Excerpted passage.
%%
III.  The RPD Decision

[12]  The RPD did not find the Applicant credible when describing his alleged problems and experiences and concluded that he failed to discharge his onus to provide sufficient credible evidence to establish a well-founded fear of persecution. The RPD also noted that the Applicant failed to explain why he had delayed his departure from Sri Lanka to 2010, given that he allegedly experienced persecution in 2008, at which time his brothers fled. The RPD also relied on documentary sources from the United Nations High Commissioner for Refugees which spoke to improved post-war country conditions, successful facilitation of programs that return Sri Lankans home to Sri Lanka, and an advisory that Tamils from the north are no longer presumptively eligible for refugee protection.

[13]  The RPD concluded that the Applicant is not a Convention refugee and that he is not a person in need of protection in that his removal to Sri Lanka would not subject him personally to a risk to his life or to a risk of cruel and unusual treatment or punishment, and that there is are no substantial grounds to believe that his removal would subject him personally to danger or torture.

IV.  The PRRA Decision

[14]  The Officer considered the Applicant’s new evidence which included letters from his neighbours in Sri Lanka describing vehicles without plates driving by and parking outside of the family’s home, officials interrogating neighbours, and armed men entering the Applicant’s family’s home and interrogating them about the Applicant’s whereabouts and date of return. The Officer did not find that the letters constitute new evidence as the information contained within was reasonably available and could have been reasonably presented to the RPD for consideration, nor was it significantly different from what was previously provided to the RPD for consideration. Even if accepted, the Officer noted that the evidence is general, vague and limited.
%%
Record extracts.
%%
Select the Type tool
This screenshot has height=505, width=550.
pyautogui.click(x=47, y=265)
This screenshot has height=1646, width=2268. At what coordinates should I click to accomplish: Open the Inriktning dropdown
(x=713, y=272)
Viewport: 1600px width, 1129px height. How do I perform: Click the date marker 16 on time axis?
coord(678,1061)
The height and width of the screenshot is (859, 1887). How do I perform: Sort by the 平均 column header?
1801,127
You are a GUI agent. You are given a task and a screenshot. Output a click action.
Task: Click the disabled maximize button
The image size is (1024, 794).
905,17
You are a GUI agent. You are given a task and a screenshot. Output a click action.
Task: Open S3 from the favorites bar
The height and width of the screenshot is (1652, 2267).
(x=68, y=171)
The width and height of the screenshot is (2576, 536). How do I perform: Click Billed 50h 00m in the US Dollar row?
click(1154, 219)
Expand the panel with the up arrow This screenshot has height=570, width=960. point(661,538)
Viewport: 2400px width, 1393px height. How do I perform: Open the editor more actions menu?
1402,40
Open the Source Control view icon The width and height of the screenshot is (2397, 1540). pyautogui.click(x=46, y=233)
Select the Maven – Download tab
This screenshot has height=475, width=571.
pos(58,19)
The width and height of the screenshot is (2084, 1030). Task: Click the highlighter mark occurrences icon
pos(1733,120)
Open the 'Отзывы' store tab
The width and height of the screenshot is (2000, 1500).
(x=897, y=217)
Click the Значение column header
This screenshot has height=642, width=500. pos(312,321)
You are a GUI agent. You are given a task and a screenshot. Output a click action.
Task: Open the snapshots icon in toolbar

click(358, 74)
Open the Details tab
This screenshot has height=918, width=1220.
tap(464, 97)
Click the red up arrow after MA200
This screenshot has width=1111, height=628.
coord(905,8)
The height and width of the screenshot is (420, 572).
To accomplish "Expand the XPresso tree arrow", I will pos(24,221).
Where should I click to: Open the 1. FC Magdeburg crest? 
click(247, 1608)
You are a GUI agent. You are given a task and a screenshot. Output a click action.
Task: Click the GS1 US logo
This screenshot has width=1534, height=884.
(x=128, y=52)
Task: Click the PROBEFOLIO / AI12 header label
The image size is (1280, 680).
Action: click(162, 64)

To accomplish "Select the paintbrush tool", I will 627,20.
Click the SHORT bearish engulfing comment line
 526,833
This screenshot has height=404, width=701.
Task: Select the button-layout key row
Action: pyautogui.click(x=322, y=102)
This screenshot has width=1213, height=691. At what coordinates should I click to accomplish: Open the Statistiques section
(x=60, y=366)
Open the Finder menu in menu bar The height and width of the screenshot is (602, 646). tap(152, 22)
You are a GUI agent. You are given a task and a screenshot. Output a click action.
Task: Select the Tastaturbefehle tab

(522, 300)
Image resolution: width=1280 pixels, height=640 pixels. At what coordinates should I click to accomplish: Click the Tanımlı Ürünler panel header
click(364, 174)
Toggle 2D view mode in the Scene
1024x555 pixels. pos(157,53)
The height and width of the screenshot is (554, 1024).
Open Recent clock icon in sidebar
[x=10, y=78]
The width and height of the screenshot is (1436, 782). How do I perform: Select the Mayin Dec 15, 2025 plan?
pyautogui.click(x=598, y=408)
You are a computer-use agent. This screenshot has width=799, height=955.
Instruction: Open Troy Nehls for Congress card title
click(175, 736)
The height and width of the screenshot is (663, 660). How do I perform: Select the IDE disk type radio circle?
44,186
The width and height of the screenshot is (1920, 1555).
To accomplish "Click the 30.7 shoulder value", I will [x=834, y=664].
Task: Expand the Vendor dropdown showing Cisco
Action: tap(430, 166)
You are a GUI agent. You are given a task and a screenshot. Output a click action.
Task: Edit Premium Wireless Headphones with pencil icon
%%
Required tasks.
1 - Render this sentence from the refugee decision excerpt in Spanish: "Even if accepted, the Officer noted that the evidence is general, vague and limited."
2 - From the refugee decision excerpt, extract word for word the part that opens with the words containing "[14]  The Officer" and closes with "vague and limited.".
3 - In the refugee decision excerpt, the RPD says the Applicant delayed his departure from Sri Lanka to what year?
Rely only on the refugee decision excerpt, not on the entries.

Solutions in order.
1 - Aun si se aceptara, el funcionario señaló que la prueba es general, vaga y limitada.

2 -
[14]  The Officer considered the Applicant’s new evidence which included letters from his neighbours in Sri Lanka describing vehicles without plates driving by and parking outside of the family’s home, officials interrogating neighbours, and armed men entering the Applicant’s family’s home and interrogating them about the Applicant’s whereabouts and date of return. The Officer did not find that the letters constitute new evidence as the information contained within was reasonably available and could have been reasonably presented to the RPD for consideration, nor was it significantly different from what was previously provided to the RPD for consideration. Even if accepted, the Officer noted that the evidence is general, vague and limited.

3 - 2010